[Çalışma Görevleri]
a) Maven projesi hakkındaki metne göre proje hangi yıl başlamıştı?
b) Maven projesi hakkındaki metni kaldığı yerden sürdürün.

[Çıkarılan Metin]
◇ ◇ ◇ ◇
‘Maven’ projesi, Ukrayna testinden sonra Gazze’de mi uygulanıyor?

Hasan Enes Karahan
Hasan Enes Karahan
‘Maven’ projesi, Ukrayna testinden sonra Gazze’de mi uygulanıyor?
13-06-2024

“Maven” projesi, Ukrayna testinden sonra Gazze’de mi uygulanıyor

MOSKOVA

Yapay zekâ ile dron oluşturma alanındaki en büyük Amerikan projelerinden biri “Maven” projesidir. Yani, insansız hava araçları için yapay zekâ tabanlı bir gözetim platformu oluşturmaya yönelik Pentagon programıdır. Esasen amaç, ABD ordusunun otonom dronları konuşlandırması ve izlemesi için bir sistem oluşturmaktır.

Maven Projesi 2017'de başlamıştı; Pentagon'un savaş için gelişmiş yapay zekâ geliştirme, insanlar yerine algoritmaların karar vermesini sağlama konusundaki ana girişimi olarak geliştirildi.

Bu sistemin amacı, savaş operasyonlarını gerçek zamanlı olarak yönetmek ve operatör müdahalesi olmadan hedefleri izlemek, istihbarat toplamak ve analiz etmektir.

Projenin şimdilik muharebe operasyonları sırasında hedefleri bağımsız olarak seçebilen ve angaje edebilen yapay zekaya sahip tam otonom bir silah sistemi olarak geliştirilmediği varsayılabilir. Ancak gelecekte nasıl olur, kim bilir…

Şimdiden söyleyelim; bu sistem, daha sonra drone teknolojisiyle birleştirilerek hedefleri “insan elinin az olduğu” operatör müdahalesiyle tespit ve imha edebilen “otonom kamikaze drone” sürülerine dönüştürülebilir.

Bir iddiaya göre, şu anda yapay zekâ teknolojisi, Ukrayna'daki gerçek çatışmada test ediliyormuş.

Maven projesi, uydulardan Rus askerlerinin Instagram akışlarına kadar sayısız kaynaktan gelen büyük miktarda veriyi işliyormuş. Bilgi hacmi, “insanların” bunları analiz etme kabiliyetinden on binlerce kat daha fazla olduğundan, haliyle bu da yapay zekanın kullanılmasını gerektiriyormuş. Maksat, işleri kolaylaştırmak. Teknoloji, hayatımızı ne kadar da kolaylaştırıyor!

Projenin detaylarını ve sonuçlarını incelediğimizde; operatör, farklı görüntü türlerini analiz ederek bir tankı yüzde 84 oranında doğru tespit edebilmekte. “Maven projesi”nin yapay zekâsı ise bu görevi neredeyse yüzde 60 oranında başarıyla tamamlıyormuş. Ancak karlı, yağışlı hava koşullarında bu oran yüzde 30'a kadar düşüyormuş.
◇ ◇ ◇ ◇
[Kayıt Kümesi]
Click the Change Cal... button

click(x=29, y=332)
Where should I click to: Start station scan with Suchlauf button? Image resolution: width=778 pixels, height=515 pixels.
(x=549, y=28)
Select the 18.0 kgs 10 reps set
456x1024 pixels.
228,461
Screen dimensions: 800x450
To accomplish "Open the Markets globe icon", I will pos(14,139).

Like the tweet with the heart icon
◇ ◇ ◇ ◇
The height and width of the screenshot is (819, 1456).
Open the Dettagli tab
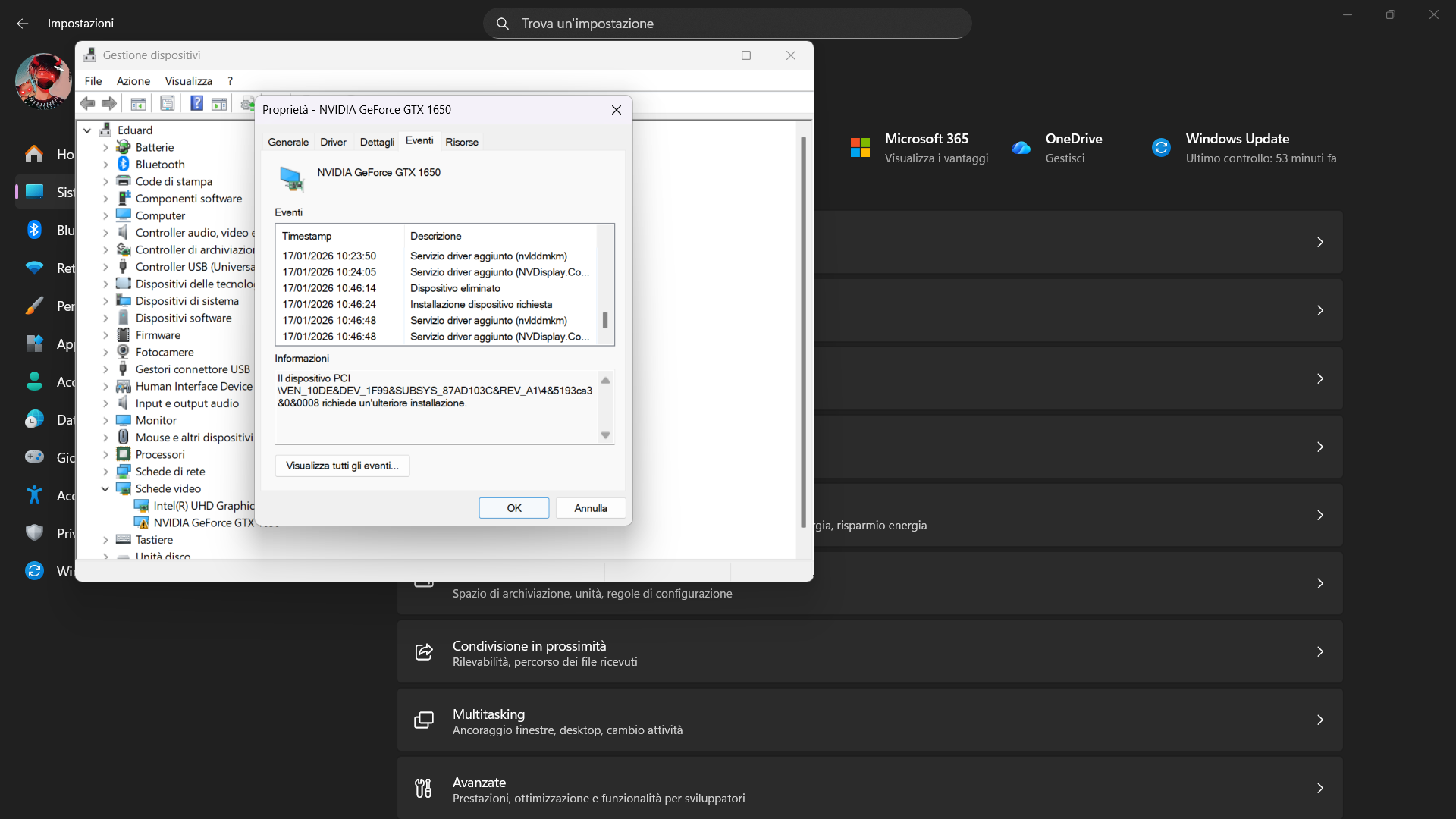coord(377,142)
◇ ◇ ◇ ◇
[Alıştırma Cevapları]
a) 2017'de.

b)
Ukrayna'dan Rus rafinerilerine yapılan dronlu saldırıda, “görme tabanlı” yapay zekanın, oldukça basit bir versiyonu kullanılarak hedef alınmış. CNN'in kaynağı, 2 Nisan'da bu İHA'lardan bazılarının, İHA'ların hedeflerine doğru bir şekilde nişan almalarına yardımcı olan ve hava aracını sinyal bozuculara karşı dirençli hale getiren makine görüşünü kullanmaya başladığını yazmıştı.

Kaynağa göre; doğrulama, yani “teyit”, kameradan gelen görüntülerin işlenmesi ve bellekteki verilerle hızlıca eşleştirilmesiyle sağlanıyor. Her hava aracı, uydu verileri ve arazi haritaları ile önceden yüklenmiş bir işlemci ile donatılmış.

Dronlar, hedefleri bir metre hassasiyetle vurmalarını sağlayan önceden belirlenmiş bir rotayı takip ediyormuş. Bu da ‘drone'un uydu bağlantısına ihtiyaç duymadığı anlamına geliyor.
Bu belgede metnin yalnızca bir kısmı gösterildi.